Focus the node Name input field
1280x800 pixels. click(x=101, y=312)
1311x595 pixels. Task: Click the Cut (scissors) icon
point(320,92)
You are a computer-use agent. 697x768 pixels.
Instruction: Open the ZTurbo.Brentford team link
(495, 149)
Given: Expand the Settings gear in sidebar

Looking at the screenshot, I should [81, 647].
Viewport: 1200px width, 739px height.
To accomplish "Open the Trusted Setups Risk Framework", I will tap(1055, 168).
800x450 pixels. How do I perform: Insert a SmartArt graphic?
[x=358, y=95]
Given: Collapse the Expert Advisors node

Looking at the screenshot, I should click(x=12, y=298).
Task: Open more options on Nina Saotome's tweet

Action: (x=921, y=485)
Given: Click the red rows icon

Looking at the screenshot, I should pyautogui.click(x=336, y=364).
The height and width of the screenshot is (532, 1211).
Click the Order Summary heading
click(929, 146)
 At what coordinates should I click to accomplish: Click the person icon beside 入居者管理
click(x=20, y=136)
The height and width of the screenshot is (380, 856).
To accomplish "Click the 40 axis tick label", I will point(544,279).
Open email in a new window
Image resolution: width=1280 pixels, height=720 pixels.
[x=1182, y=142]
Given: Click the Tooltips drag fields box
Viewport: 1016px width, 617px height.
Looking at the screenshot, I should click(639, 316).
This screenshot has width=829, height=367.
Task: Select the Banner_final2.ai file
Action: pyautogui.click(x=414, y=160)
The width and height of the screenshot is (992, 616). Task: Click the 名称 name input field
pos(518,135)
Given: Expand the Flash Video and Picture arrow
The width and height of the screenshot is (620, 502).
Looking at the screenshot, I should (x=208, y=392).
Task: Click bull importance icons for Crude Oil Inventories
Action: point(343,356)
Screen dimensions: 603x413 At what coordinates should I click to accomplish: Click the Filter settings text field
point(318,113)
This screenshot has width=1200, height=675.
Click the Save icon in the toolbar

▸ **Task instructions**
No line before the one containing "The width and height of the screenshot is (620, 502)." belongs in the answer; give again exactly that line and all lines after it through the end of the data.

▸ **Response to this exercise**
The width and height of the screenshot is (620, 502).
Looking at the screenshot, I should (x=208, y=392).
Task: Click bull importance icons for Crude Oil Inventories
Action: point(343,356)
Screen dimensions: 603x413 At what coordinates should I click to accomplish: Click the Filter settings text field
point(318,113)
This screenshot has width=1200, height=675.
Click the Save icon in the toolbar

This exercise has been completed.